**Problem to solve**:
Reproduce precisely the lines of the listing below, starting with the line that contains "Image resolution: width=1186" and stopping after the line that contains "Switch to the"; include nothing else.

[[ Exercise input open ]]

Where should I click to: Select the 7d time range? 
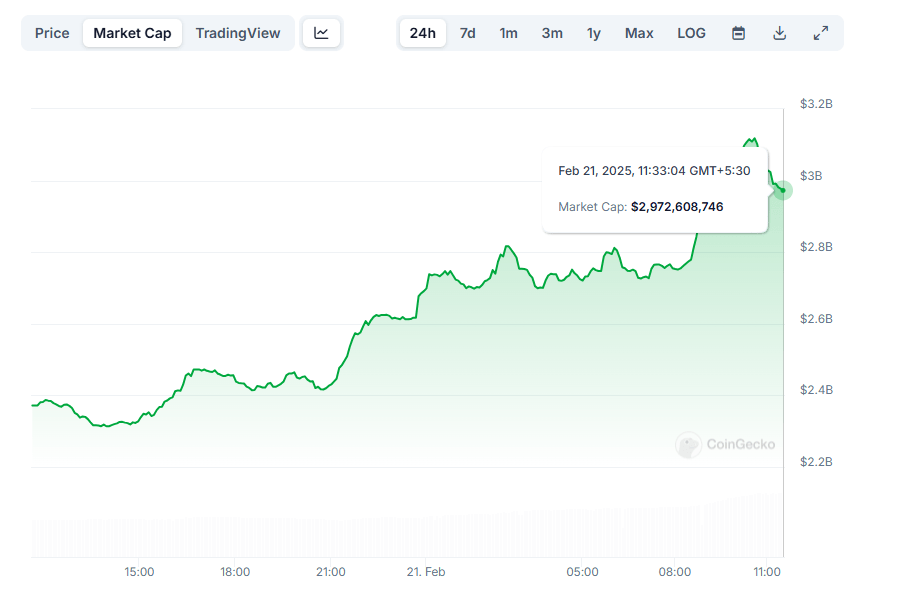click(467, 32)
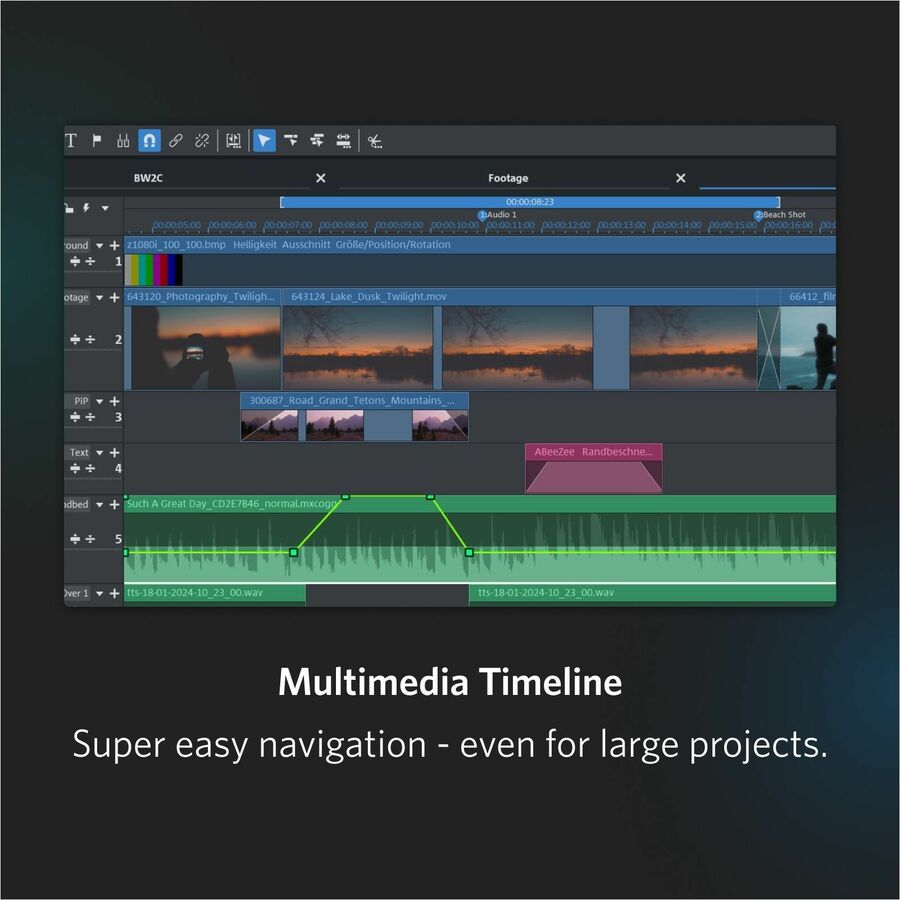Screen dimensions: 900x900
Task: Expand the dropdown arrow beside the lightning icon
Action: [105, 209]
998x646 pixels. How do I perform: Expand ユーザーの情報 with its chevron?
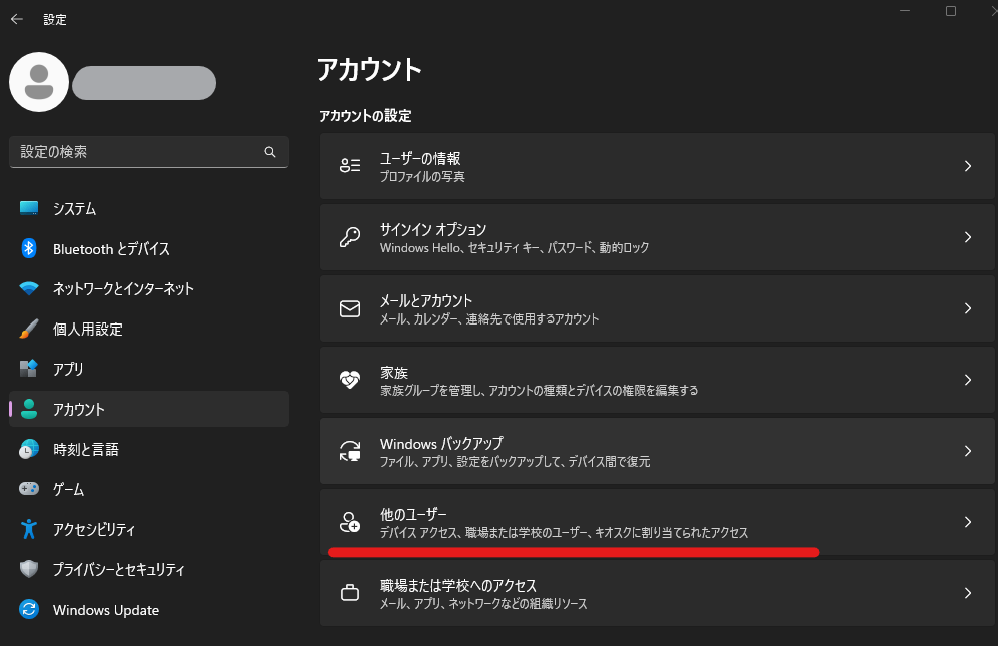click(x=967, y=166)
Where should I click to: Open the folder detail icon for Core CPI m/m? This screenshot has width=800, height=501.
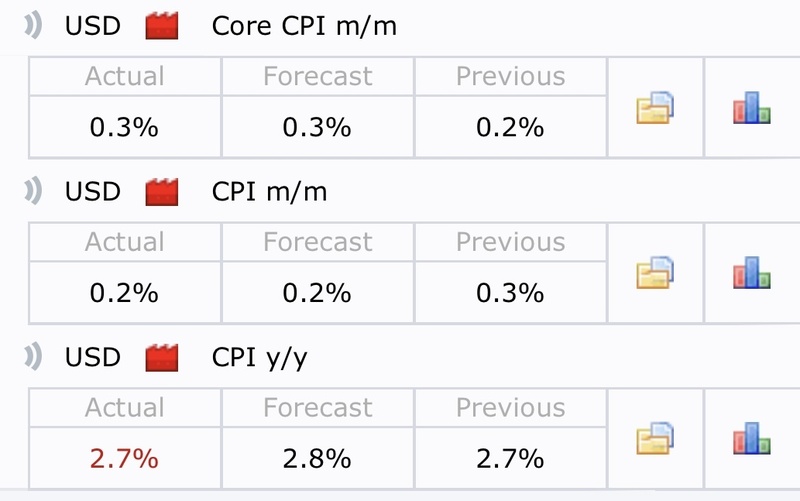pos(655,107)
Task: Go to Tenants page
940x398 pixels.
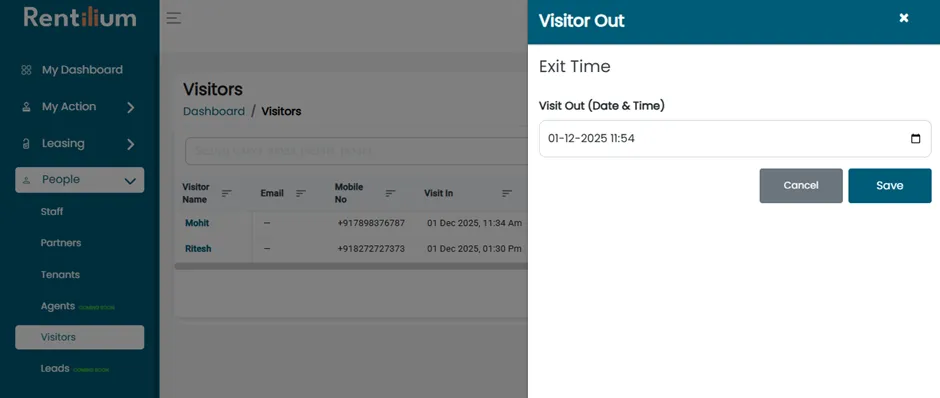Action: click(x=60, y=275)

[[ Exercise input closed ]]
[[ Exercise input open ]]

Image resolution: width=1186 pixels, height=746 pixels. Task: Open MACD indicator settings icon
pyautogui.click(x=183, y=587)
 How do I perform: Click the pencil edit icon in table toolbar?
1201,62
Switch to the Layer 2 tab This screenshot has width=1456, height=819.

[[ Exercise input closed ]]

**Your solution**:
Image resolution: width=1186 pixels, height=746 pixels. Task: Open MACD indicator settings icon
pyautogui.click(x=183, y=587)
 How do I perform: Click the pencil edit icon in table toolbar?
1201,62
Switch to the Layer 2 tab This screenshot has width=1456, height=819.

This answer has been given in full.